[Collected data]
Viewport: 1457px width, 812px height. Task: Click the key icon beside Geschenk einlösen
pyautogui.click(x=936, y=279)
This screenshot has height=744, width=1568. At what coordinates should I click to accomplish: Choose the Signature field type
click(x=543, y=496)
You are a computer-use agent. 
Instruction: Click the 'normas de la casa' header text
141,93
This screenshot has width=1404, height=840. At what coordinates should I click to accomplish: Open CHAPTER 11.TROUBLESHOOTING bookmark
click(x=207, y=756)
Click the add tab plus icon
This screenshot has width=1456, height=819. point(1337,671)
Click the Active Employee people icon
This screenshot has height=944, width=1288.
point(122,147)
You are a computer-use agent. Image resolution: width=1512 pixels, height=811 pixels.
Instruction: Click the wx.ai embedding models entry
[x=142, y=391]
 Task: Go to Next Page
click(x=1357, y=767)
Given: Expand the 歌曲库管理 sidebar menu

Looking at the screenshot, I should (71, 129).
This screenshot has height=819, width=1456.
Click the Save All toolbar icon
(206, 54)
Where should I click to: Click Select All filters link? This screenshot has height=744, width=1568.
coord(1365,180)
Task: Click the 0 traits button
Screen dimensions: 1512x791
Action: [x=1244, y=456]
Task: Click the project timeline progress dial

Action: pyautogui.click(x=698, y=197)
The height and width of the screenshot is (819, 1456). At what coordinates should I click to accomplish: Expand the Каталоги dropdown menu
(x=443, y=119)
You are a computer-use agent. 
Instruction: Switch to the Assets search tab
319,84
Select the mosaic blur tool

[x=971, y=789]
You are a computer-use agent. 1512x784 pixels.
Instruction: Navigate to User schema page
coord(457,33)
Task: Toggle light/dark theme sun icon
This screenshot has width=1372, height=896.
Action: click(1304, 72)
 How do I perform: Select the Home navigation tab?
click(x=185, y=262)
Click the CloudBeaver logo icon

Problem to solve: Starting at the line in the records above that contains "The height and", output every line up to and including the last one, with nothing added.

Final answer:
The height and width of the screenshot is (819, 1456). At what coordinates should I click to accomplish: Expand the Каталоги dropdown menu
(x=443, y=119)
You are a computer-use agent. 
Instruction: Switch to the Assets search tab
319,84
Select the mosaic blur tool

[x=971, y=789]
You are a computer-use agent. 1512x784 pixels.
Instruction: Navigate to User schema page
coord(457,33)
Task: Toggle light/dark theme sun icon
This screenshot has width=1372, height=896.
Action: click(1304, 72)
 How do I perform: Select the Home navigation tab?
click(x=185, y=262)
Click the CloudBeaver logo icon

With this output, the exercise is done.